The second plot shows this as a cumulative measure - and displays how many components would need to remain in order to keep any amount of variance from the original feature set.
Based upon the cumulative plot above, 75% of the variance from the original feature set is kept with only around 25 components; in other words, with only a quarter of the number of features, we can still hold onto around three-quarters of the information.
Applying the PCA solution
In the code below, I re-instantiate the PCA object, this time specifying that I want the number of components that will keep 75% of the initial variance.

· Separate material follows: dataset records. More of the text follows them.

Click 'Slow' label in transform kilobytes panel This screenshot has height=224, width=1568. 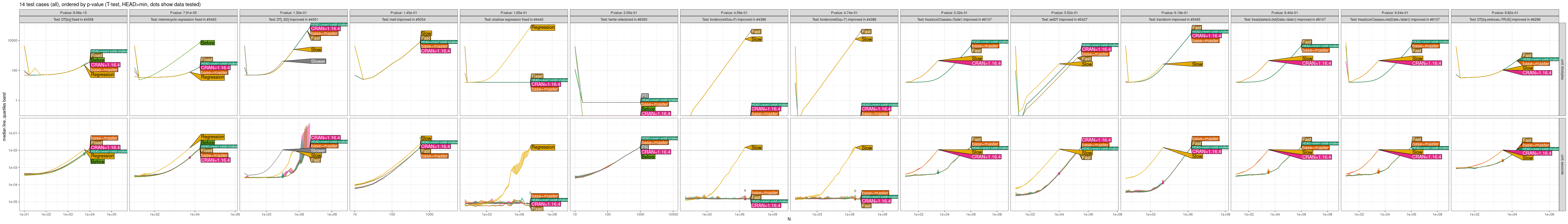click(x=1197, y=64)
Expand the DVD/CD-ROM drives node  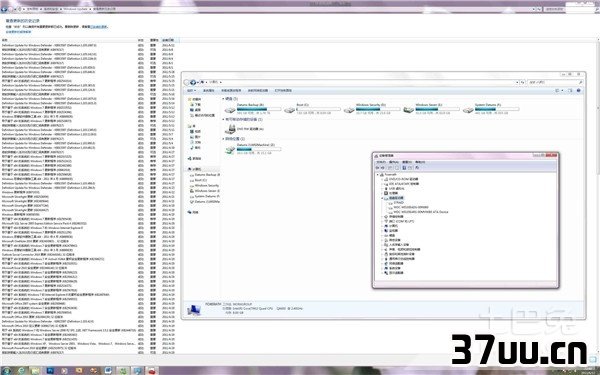pos(382,179)
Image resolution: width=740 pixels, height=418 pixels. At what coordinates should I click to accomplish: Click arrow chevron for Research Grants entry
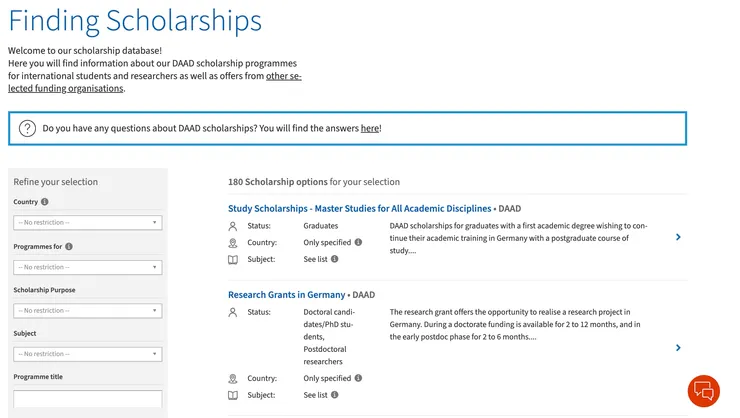point(678,348)
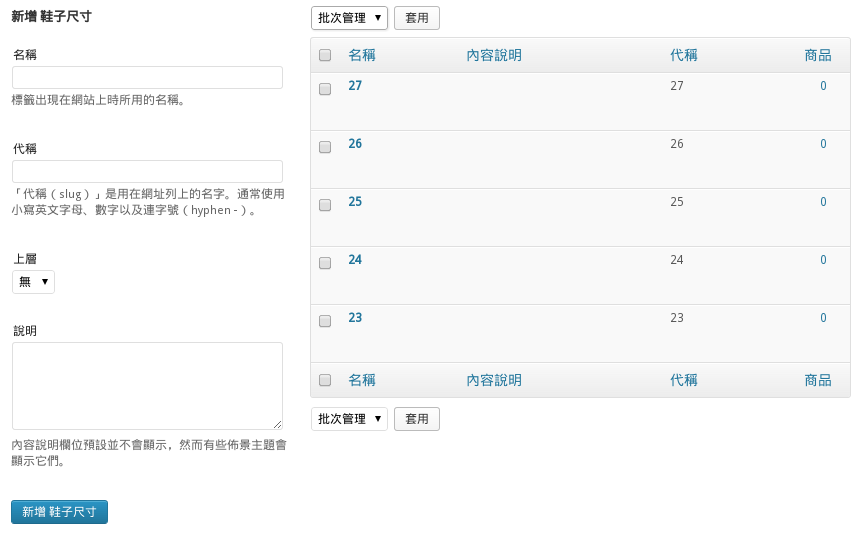Screen dimensions: 865x542
Task: Sort by 商品 column header
Action: [x=817, y=55]
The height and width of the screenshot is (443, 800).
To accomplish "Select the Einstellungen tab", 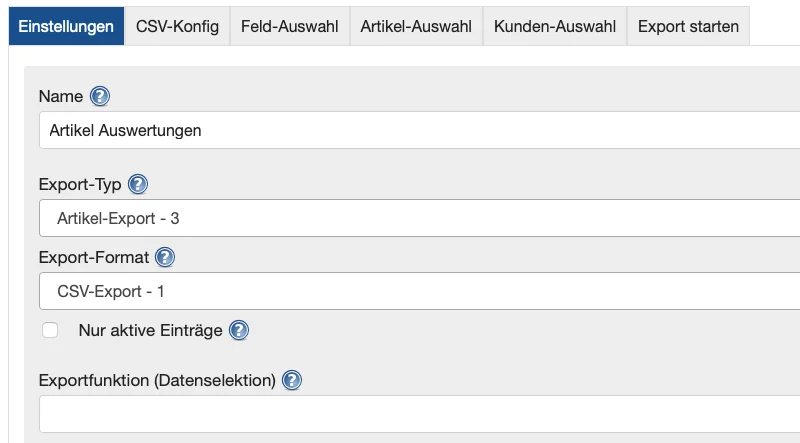I will [66, 27].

I then apply this solution to both the training set (using fit_transform) and the test set (using transform only).
Finally - based on this 75% threshold, I confirm the number of components that this leaves.
# re-instantiate our PCA object (keeping 75% of variance)
pca = PCA(n_components = 0.75, random_state = 42)
# fit to our data
X_train = pca.fit_transform(X_train)
X_test = pca.transform(X_test)
# check the number of components
print(pca.n_components_)
Turns out, I was almost correct from looking at our chart - we will retain 75% of the information from our initial feature set, with only 24 principal components.
The X_train and X_test objects now contain 24 columns, each representing one of the principal components. A sample of X_train is below:
| 0 | 1 | 2 | 3 | 4 | 5 | 6 | … |
|---|---|---|---|---|---|---|---|
| -0.402194 | -0.756999 | 0.219247 | -0.0995449 | 0.0527621 | 0.0968236 | -0.0500932 | … |
| -0.360072 | -1.13108 | 0.403249 | -0.573797 | -0.18079 | -0.305604 | -1.33653 | … |
| 10.6929 | -0.866574 | 0.711987 | 0.168807 | -0.333284 | 0.558677 | 0.861932 | … |
| -0.47788 | -0.688505 | 0.0876652 | -0.0656084 | -0.0842425 | 1.06402 | 0.309337 | … |
| -0.258285 | -0.738503 | 0.158456 | -0.0864722 | -0.0696632 | 1.79555 | 0.583046 | … |
| -0.440366 | -0.564226 | 0.0734247 | -0.0372701 | -0.0331369 | 0.204862 | 0.188869 | … |
| -0.56328 | -1.22408 | 1.05047 | -0.931397 | -0.353803 | -0.565929 | -2.4482 | … |
| -0.282545 | -0.379863 | 0.302378 | -0.0382711 | 0.133327 | 0.135512 | 0.131 | … |
| -0.460647 | -0.610939 | 0.085221 | -0.0560837 | 0.00254932 | 0.534791 | 0.251593 | … |
| … | … | … | … | … | … | … | … |
Here, column “0” represents the first component, column “1” represents the second component, and so on. These are the input variables to be fed into our classification model for predicting which customers purchased Ed Sheeran’s last album!
Classification Model
Training The Classifier
To start with, I apply a Random Forest Classifier to see if it is possible to predict based upon the set of 24 components.
In the code below, I instantiate the Random Forest using the default parameters, and then fit this to the data.
# instantiate our model object
clf = RandomForestClassifier(random_state = 42)
# fit our model using our training & test sets
clf.fit(X_train, y_train)
Classification Performance
In the code below, I use the trained classifier to predict on the test set and run a simple analysis for the classification accuracy for the predictions vs. actuals.
# predict on the test set
y_pred_class = clf.predict(X_test)
# assess the classification accuracy
accuracy_score(y_test, y_pred_class)
The result of this is a 93% classification accuracy. This means, by using a classifier trained on 24 principal components, the model accurately predicted which test set customers purchased Ed Sheeran’s last album, with an accuracy of 93%.
Application
Based upon this proof-of-concept, the recommendation could be made to the client that they purchase some up to date listening data. PCA could be applied to this, the components could be created, and predictions for which customers are likely to buy Ed’s next album could occur.
Growth & Next Steps
I only tested one type of classifier here (Random Forest) and it would be worthwhile to testothers. I also only used the default classifier hyperparameters and these would likely be further optimized.
Here, I selected 24 components based upon the fact that these accounted for 75% of the variance of the initial feature set. Future work would involve searching for the optimal number of components to use based upon classification accuracy.